En Antigua, había pasado el viento de norte. Había una fiesta en esta ciudad a los pies de los gigantes volcánicos guatemaltecos. El nuevo alcalde celebraba su toma de posesión. La plaza principal estaba rodeada de cientos de guardias de seguridad armados. La pirotecnia militar se disparaba sin cesar. Las bandas de marimbas se aseguraban de que todos saltaran alegres. Los reflectores coloridos le daban un toque festivo a los edificios gubernamentales. El alcalde no escatimó en entusiasmo. “¡Todo bien, todo hermoso, todos seguros!”, su mensaje reconfortaba a los locales.
En las calles de Antigua, había gran de demanda de galletas de marihuana. En el Café No Sé, la camarera Katrin miraba provocativamente a sus víctimas mientras les servía tragos. Vigilamos dichosos el bar hasta que cerró.
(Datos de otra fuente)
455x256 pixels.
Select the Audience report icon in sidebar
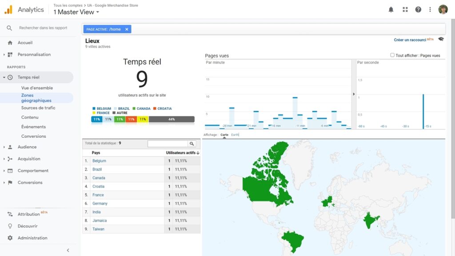pyautogui.click(x=10, y=147)
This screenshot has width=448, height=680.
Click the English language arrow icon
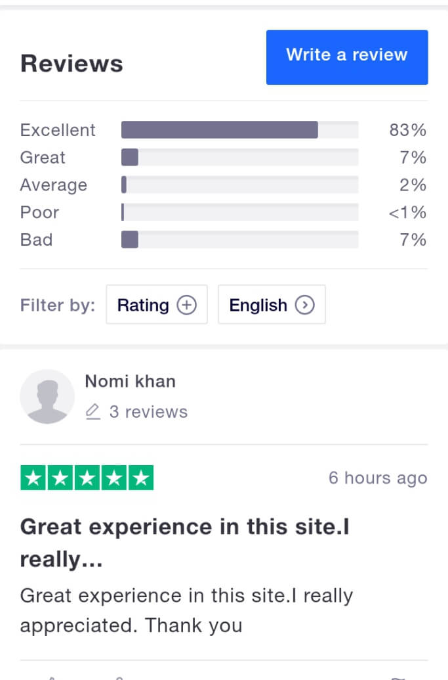305,305
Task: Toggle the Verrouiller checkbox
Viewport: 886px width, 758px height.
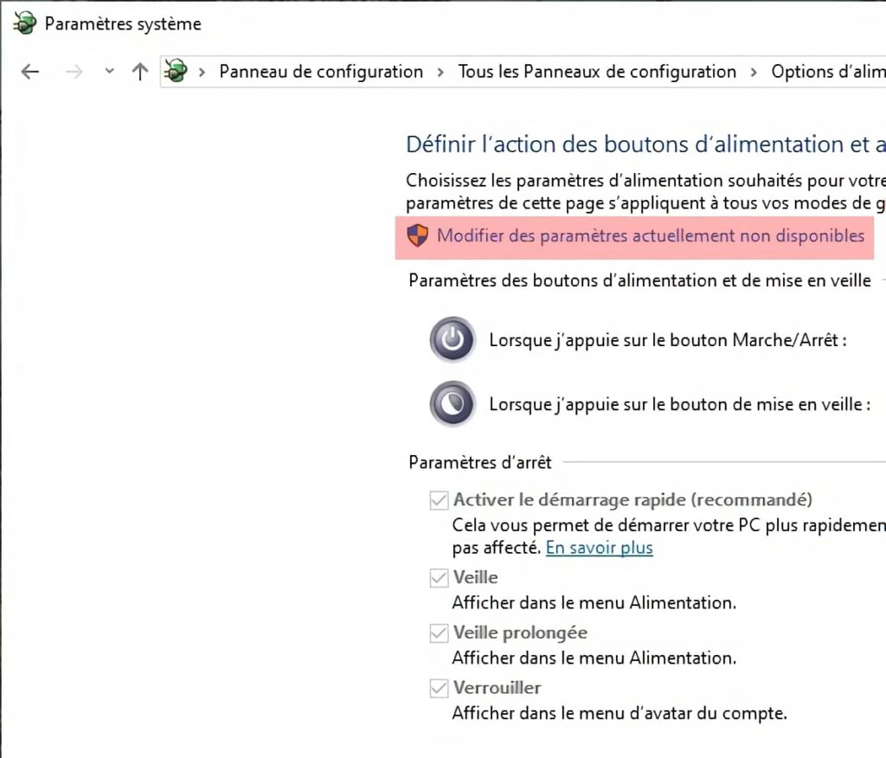Action: tap(438, 688)
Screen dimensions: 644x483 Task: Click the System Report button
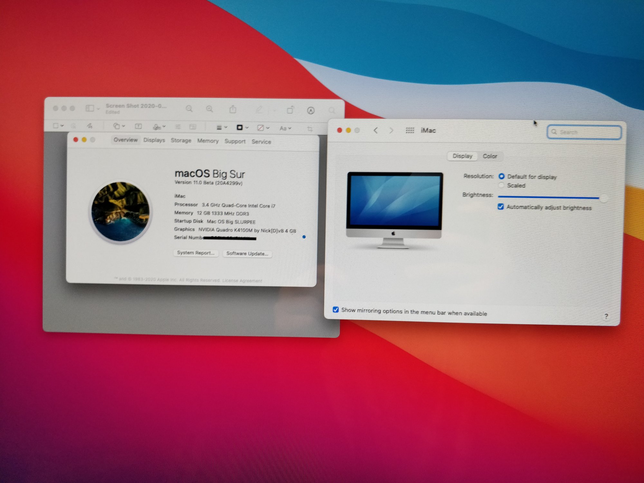click(x=195, y=253)
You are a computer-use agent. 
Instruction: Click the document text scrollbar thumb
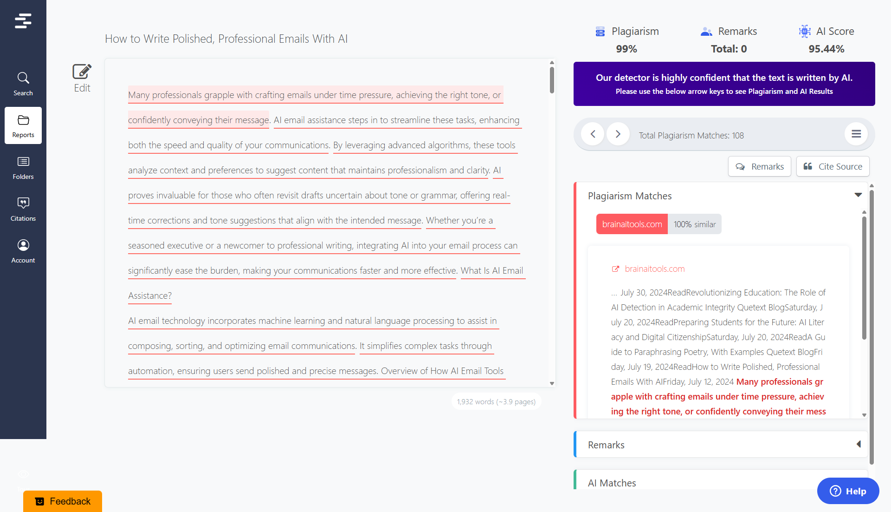click(552, 80)
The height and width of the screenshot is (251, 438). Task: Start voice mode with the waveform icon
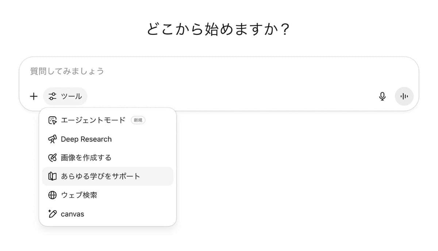[404, 96]
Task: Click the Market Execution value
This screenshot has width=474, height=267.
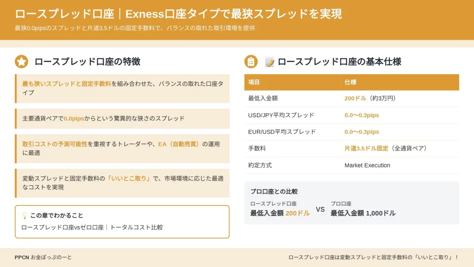Action: pyautogui.click(x=367, y=165)
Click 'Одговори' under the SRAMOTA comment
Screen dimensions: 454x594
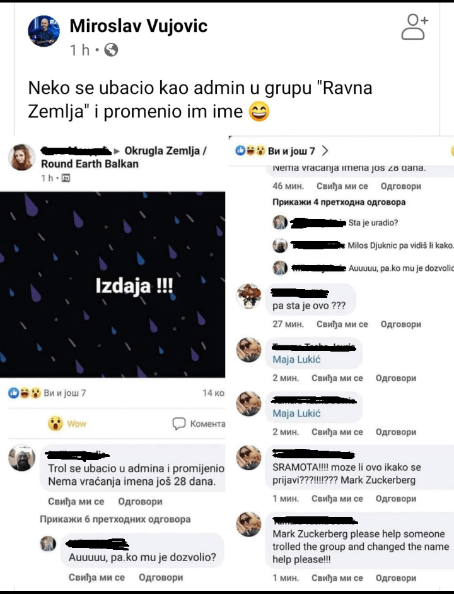coord(396,499)
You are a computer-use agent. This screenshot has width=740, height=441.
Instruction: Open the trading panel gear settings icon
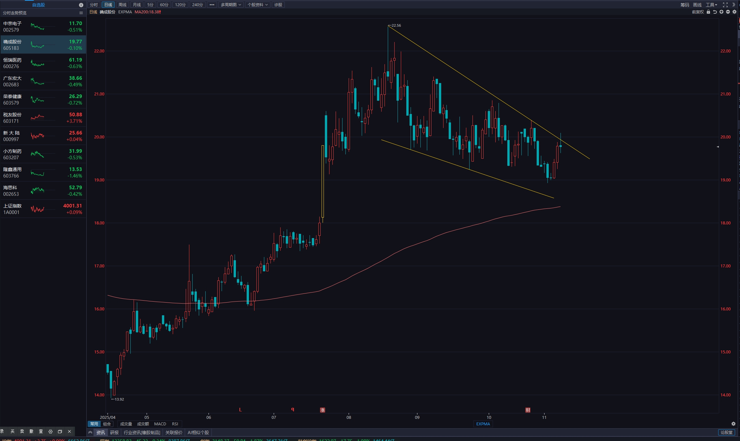[51, 432]
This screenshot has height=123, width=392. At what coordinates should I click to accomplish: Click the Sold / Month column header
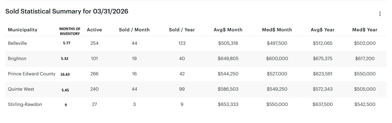(x=134, y=30)
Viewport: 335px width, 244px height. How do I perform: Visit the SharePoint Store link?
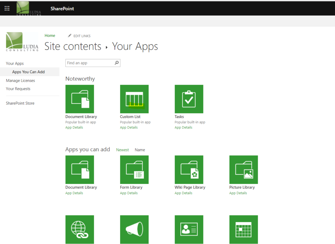click(20, 103)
Luego, siguió la acción extraoficial de Antigua. Nos rendimos ante el destino y nos llevaron a un bar lleno de grafitis. ¡El lugar tenía estilo! Las botellas de cerveza y el ritmo latino animaban la fiesta. Después del monumental vuelo por cielo y tierra, estas catacumbas con paredes vacías eran nuestra última parada. Pero seguía habiendo una magia monstruosa en el aire. Una magia que vive, brilla, lanza humo y retumba sin parar, a lo alto, pero no tan lejos.